One of the concerns that my clients raise with me when they get into a dispute with a limited company, is that the company can simply shut down to avoid paying the debt but then start again the following day under a slightly different name. People think that unscrupulous tradesmen can wind up one company and then incorporate a new company, without any liability for the original claim. That is not generally true and the process involved in winding up a company is not as straight forward as urban myth would have you believe.
Liquidation can be carried out by the company itself in one of two ways; Members Voluntary Liquidation (“MVL”) and Creditors Voluntary Liquidation (“CVL”).
An MVL is a process whereby the directors of the company decide to close down the company for, normally, personal reasons at a point when the company is still solvent. The shareholders have to pass a resolution (with 75% approval) whereby the company is wound up and liquidators are appointed. The company can only do this if the majority of directors sign a declaration of solvency.
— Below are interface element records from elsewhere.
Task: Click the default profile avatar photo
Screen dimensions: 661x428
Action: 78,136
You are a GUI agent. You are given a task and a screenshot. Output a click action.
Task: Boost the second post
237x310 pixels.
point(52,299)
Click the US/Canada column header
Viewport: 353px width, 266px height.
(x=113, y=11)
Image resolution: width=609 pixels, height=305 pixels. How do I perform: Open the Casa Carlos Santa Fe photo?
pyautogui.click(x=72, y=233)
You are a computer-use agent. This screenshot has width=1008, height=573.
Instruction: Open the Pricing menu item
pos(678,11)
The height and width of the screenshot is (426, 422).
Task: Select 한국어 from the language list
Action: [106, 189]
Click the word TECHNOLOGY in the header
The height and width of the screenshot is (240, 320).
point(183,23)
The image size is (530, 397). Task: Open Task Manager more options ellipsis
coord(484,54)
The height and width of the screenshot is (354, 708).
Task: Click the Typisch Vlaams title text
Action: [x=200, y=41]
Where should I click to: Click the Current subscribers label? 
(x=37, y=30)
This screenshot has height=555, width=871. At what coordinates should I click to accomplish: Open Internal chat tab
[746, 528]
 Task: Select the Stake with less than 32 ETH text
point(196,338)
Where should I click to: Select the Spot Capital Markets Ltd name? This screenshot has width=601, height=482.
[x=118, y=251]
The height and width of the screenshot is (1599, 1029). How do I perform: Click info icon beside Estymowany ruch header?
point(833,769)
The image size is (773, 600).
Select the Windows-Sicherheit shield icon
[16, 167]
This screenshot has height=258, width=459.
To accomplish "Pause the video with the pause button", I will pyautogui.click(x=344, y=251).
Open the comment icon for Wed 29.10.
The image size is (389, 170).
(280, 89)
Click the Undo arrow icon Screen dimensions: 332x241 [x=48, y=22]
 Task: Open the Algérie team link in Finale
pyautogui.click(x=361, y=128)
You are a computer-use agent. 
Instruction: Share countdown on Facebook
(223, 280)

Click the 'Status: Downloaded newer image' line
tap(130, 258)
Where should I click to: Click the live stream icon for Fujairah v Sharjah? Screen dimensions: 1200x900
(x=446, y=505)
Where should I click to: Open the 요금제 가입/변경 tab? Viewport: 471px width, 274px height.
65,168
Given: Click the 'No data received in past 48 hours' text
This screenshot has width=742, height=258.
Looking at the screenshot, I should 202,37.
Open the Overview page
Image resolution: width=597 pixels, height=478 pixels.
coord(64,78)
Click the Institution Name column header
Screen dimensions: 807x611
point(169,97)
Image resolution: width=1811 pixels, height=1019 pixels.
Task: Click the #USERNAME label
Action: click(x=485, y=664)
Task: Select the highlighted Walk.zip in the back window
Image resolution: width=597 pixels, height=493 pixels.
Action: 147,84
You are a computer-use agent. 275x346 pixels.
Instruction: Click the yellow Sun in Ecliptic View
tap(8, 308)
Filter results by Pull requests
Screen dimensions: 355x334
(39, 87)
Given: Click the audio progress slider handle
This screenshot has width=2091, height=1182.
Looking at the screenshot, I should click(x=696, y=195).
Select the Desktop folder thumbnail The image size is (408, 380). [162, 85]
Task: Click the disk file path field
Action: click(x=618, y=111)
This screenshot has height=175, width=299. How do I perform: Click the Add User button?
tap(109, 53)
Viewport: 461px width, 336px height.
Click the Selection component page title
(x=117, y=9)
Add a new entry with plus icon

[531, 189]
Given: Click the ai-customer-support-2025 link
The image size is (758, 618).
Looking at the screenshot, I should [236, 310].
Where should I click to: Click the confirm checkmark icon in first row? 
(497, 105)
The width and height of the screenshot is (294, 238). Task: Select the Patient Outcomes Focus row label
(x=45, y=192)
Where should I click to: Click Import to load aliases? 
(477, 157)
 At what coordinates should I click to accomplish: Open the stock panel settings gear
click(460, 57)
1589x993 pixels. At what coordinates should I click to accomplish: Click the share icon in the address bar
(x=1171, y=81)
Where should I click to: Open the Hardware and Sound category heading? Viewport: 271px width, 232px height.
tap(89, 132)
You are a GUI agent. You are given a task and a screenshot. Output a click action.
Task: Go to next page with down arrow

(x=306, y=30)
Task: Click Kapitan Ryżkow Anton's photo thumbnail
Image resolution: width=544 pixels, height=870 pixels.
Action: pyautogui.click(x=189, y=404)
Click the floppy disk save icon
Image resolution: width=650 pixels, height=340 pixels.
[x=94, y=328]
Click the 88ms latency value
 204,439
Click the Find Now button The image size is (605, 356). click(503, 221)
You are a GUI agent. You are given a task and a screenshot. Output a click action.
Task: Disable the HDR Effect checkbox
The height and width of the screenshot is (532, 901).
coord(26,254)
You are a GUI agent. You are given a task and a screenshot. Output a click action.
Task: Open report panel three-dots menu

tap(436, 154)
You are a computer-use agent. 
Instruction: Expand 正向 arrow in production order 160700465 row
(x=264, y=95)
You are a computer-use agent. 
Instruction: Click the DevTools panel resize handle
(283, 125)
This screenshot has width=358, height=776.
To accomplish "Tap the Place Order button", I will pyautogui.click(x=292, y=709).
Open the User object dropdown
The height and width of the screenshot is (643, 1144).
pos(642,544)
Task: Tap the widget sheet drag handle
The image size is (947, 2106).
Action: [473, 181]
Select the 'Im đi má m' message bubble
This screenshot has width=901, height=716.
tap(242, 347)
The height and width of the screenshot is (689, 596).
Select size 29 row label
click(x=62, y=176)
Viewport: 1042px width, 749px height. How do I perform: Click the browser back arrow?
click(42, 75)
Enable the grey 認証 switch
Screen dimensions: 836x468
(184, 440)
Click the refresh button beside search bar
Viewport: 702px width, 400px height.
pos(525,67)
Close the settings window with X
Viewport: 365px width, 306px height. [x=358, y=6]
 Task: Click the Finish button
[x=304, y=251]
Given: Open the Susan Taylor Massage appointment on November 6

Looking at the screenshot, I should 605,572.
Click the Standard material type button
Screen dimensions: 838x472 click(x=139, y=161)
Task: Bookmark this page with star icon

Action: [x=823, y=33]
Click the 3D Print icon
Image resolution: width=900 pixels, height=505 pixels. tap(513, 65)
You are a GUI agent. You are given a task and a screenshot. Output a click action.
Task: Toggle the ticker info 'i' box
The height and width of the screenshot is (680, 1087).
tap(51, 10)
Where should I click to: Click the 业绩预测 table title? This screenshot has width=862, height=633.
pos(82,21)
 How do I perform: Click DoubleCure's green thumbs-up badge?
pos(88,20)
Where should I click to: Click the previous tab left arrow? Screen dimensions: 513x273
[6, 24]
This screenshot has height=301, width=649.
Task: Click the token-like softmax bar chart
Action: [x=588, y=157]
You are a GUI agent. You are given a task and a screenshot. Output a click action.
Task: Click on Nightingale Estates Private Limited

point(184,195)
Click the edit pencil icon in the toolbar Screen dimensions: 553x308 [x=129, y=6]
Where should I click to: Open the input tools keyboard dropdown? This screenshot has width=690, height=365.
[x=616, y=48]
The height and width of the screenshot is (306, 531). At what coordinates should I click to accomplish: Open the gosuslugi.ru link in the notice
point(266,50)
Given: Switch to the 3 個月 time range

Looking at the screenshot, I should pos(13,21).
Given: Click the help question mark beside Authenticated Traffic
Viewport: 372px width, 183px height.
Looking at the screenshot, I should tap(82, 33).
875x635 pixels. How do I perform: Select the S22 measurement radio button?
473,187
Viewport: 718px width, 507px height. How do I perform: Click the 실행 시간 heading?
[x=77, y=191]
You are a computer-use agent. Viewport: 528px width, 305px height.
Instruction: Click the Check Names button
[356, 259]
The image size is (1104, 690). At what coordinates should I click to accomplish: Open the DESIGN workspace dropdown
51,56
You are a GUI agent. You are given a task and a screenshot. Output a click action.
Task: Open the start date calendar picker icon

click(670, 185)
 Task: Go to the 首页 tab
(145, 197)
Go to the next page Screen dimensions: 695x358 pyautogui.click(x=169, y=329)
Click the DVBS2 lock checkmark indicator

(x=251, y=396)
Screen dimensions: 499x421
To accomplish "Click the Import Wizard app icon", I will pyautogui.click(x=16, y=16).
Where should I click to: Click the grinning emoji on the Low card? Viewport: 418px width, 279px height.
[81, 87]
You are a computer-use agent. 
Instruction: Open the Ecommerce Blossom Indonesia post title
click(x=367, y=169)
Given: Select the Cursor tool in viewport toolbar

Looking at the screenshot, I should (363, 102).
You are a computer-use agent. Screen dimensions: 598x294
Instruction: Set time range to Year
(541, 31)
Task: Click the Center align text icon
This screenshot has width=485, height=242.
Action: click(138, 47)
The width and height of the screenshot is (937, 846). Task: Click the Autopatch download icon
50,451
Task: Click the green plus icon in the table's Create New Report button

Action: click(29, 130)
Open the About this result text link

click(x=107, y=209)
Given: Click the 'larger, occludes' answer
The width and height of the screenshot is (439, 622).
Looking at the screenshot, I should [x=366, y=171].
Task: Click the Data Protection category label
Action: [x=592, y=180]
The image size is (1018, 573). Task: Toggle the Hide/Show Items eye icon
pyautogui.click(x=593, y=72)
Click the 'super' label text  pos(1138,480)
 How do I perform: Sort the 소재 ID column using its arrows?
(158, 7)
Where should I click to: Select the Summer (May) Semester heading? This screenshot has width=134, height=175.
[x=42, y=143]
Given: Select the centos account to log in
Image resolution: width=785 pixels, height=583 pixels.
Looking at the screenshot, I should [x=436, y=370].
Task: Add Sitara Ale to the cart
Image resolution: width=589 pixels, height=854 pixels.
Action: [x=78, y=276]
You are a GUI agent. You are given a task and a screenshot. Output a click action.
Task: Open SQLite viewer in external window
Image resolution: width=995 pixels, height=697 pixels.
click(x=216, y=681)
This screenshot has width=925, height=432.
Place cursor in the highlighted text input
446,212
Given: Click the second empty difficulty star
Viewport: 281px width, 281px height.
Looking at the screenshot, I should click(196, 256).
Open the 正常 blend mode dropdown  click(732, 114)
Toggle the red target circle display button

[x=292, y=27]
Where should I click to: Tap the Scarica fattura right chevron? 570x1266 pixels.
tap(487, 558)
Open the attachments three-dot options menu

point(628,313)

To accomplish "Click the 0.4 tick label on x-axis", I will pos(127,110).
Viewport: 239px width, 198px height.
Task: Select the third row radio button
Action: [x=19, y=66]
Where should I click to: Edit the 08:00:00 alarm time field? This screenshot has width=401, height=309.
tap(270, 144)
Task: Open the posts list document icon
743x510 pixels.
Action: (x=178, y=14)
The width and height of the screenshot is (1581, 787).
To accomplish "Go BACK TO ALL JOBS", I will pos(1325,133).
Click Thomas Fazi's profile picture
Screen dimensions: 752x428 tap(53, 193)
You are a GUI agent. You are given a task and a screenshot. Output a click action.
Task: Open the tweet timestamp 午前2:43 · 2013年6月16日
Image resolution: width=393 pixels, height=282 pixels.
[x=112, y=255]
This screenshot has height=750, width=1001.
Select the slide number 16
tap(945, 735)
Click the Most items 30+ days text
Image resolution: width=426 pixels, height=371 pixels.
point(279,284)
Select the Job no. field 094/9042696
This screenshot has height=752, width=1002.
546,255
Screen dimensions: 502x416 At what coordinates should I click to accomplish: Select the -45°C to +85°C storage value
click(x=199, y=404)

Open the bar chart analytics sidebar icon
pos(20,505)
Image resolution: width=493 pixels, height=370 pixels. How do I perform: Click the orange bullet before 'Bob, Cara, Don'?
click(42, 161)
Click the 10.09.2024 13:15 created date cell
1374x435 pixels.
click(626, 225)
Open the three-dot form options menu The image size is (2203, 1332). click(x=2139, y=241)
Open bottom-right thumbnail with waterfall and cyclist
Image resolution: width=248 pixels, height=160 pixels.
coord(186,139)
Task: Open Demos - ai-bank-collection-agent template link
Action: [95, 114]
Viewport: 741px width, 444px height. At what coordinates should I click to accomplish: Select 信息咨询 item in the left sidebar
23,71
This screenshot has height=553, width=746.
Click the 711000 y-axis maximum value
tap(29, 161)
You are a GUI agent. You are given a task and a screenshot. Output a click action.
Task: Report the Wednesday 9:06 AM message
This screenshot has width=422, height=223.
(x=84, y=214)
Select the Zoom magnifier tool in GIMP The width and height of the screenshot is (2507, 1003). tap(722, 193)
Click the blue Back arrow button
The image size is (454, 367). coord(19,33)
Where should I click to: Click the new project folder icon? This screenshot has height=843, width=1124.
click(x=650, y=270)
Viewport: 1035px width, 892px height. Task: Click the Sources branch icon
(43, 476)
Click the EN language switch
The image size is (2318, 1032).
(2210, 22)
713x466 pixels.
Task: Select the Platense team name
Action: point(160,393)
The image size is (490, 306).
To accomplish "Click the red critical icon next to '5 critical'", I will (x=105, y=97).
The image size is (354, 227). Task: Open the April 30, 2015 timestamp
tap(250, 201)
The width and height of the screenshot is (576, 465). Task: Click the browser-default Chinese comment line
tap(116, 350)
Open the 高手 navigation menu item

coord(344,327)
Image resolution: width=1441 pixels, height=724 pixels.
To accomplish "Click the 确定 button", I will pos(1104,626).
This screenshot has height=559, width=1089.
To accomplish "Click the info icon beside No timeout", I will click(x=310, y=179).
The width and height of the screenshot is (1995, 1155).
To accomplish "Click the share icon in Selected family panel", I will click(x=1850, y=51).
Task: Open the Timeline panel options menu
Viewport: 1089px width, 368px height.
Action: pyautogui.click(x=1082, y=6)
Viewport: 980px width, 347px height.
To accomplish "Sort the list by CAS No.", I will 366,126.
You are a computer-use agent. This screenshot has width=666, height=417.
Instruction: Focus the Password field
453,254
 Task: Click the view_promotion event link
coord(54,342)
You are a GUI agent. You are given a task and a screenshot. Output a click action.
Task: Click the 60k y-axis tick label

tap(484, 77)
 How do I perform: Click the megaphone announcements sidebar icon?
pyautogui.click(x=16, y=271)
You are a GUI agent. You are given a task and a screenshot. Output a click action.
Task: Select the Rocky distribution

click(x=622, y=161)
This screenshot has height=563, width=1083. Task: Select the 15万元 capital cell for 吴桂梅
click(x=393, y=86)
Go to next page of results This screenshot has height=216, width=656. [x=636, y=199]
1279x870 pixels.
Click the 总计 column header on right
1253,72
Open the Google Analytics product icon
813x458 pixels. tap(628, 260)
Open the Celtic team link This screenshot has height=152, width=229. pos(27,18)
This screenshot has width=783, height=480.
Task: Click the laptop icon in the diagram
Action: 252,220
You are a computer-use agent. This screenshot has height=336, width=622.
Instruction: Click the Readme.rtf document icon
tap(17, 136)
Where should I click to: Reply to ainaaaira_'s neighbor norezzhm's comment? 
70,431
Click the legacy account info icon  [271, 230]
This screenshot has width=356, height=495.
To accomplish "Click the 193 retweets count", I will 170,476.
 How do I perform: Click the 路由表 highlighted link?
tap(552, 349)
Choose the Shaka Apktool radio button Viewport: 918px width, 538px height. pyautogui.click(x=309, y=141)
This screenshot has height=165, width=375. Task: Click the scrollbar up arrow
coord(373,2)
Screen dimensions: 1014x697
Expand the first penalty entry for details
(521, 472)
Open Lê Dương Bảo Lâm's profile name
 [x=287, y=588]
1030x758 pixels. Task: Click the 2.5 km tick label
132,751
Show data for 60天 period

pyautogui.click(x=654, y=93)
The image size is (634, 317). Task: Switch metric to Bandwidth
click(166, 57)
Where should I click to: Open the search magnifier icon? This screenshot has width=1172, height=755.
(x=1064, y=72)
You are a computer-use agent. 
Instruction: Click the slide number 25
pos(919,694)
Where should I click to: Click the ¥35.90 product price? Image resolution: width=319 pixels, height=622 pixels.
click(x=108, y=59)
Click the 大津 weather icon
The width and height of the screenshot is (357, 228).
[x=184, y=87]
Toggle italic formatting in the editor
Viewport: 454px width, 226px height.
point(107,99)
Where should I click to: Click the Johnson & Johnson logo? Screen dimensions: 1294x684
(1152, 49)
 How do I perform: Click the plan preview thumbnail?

This process can only be followed if the company is insolvent. The company would also have to pass a special resolution to wind up the company.
Therefore, the company will, in the case of an MVL, have to deal with any claim so as to prove it is solvent. In the case of CVL it may be possible to wind up the company and write off any claim, but the company itself would already be in financial trouble. i.e. It could not wind up the company simply to avoid paying a specific claim against it.
It is more likely that the process of a company going into administration is more akin to closing down and then starting up as a new company the following day. This is , again, not entirely the case but it can seem that way to the outsider, but administration is a different process altogether and requires a totally separate discussion.